* Task details
Copy out exactly the lines from the start of the data to the line containing "This screenshot has height=497, width=749.". Include both.

——

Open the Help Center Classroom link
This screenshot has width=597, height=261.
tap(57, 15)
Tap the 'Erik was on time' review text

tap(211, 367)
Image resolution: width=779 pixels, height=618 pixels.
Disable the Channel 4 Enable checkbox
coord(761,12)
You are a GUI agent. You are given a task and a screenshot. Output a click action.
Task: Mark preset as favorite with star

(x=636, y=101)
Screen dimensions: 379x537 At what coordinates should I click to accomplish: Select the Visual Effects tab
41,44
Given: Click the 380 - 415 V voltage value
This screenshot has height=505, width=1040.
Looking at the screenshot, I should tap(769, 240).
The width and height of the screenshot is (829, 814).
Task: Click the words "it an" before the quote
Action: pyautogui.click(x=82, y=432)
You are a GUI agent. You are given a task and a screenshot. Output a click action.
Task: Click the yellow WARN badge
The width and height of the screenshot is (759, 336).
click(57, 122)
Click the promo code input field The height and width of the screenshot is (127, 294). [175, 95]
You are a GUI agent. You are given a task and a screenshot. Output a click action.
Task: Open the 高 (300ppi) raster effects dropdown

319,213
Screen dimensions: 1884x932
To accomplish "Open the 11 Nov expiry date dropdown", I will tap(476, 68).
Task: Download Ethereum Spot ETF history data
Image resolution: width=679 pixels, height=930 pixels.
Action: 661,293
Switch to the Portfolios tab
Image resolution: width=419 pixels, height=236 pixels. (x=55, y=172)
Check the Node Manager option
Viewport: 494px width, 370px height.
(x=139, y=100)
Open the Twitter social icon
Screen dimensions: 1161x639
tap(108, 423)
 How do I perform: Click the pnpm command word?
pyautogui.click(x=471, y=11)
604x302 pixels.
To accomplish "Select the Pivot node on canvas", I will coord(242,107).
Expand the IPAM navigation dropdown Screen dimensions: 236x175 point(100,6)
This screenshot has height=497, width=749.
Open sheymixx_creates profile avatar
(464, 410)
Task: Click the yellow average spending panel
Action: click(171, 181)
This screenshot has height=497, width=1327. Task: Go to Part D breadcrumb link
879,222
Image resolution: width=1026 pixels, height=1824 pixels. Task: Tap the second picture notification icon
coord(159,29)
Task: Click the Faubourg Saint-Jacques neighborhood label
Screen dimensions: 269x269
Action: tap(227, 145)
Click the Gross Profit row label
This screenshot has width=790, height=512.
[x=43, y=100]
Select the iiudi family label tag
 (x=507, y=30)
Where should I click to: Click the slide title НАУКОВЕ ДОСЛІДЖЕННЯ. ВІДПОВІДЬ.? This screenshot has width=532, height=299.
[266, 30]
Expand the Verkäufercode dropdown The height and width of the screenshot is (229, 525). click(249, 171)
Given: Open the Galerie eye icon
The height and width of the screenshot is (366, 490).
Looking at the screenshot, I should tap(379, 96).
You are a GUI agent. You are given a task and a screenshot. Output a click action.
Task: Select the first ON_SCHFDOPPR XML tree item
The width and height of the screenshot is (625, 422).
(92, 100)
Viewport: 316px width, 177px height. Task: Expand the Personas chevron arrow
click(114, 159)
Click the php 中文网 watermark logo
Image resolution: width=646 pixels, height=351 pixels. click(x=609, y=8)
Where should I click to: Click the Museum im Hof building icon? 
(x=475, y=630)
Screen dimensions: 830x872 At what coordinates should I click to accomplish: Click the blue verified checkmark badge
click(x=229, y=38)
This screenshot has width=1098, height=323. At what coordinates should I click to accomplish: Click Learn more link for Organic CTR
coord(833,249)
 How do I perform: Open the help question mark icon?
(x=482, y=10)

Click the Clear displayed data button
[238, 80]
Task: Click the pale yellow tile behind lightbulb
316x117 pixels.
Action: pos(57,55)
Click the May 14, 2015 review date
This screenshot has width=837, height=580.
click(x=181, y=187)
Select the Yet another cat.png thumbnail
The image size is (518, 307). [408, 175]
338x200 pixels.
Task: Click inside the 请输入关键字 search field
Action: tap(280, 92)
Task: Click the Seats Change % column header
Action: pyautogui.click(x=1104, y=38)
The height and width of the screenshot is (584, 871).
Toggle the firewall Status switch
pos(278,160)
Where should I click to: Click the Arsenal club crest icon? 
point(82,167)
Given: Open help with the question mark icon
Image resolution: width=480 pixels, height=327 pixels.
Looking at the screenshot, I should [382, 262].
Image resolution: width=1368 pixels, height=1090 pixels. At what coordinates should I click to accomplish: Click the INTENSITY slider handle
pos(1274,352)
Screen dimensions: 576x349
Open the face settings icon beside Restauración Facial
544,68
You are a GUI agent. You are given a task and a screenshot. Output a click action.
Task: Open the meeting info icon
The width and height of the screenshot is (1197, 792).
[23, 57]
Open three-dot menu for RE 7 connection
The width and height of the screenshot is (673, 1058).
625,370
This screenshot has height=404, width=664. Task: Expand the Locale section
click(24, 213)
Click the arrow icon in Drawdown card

——

* Answer below
Open the Help Center Classroom link
This screenshot has width=597, height=261.
tap(57, 15)
Tap the 'Erik was on time' review text

tap(211, 367)
Image resolution: width=779 pixels, height=618 pixels.
Disable the Channel 4 Enable checkbox
coord(761,12)
You are a GUI agent. You are given a task and a screenshot. Output a click action.
Task: Mark preset as favorite with star

(x=636, y=101)
Screen dimensions: 379x537 At what coordinates should I click to accomplish: Select the Visual Effects tab
41,44
Given: Click the 380 - 415 V voltage value
This screenshot has height=505, width=1040.
Looking at the screenshot, I should tap(769, 240).
The width and height of the screenshot is (829, 814).
Task: Click the words "it an" before the quote
Action: pyautogui.click(x=82, y=432)
You are a GUI agent. You are given a task and a screenshot. Output a click action.
Task: Click the yellow WARN badge
The width and height of the screenshot is (759, 336).
click(57, 122)
Click the promo code input field The height and width of the screenshot is (127, 294). [175, 95]
You are a GUI agent. You are given a task and a screenshot. Output a click action.
Task: Open the 高 (300ppi) raster effects dropdown

319,213
Screen dimensions: 1884x932
To accomplish "Open the 11 Nov expiry date dropdown", I will tap(476, 68).
Task: Download Ethereum Spot ETF history data
Image resolution: width=679 pixels, height=930 pixels.
Action: 661,293
Switch to the Portfolios tab
Image resolution: width=419 pixels, height=236 pixels. (x=55, y=172)
Check the Node Manager option
Viewport: 494px width, 370px height.
(x=139, y=100)
Open the Twitter social icon
Screen dimensions: 1161x639
tap(108, 423)
 How do I perform: Click the pnpm command word?
pyautogui.click(x=471, y=11)
604x302 pixels.
To accomplish "Select the Pivot node on canvas", I will coord(242,107).
Expand the IPAM navigation dropdown Screen dimensions: 236x175 point(100,6)
This screenshot has height=497, width=749.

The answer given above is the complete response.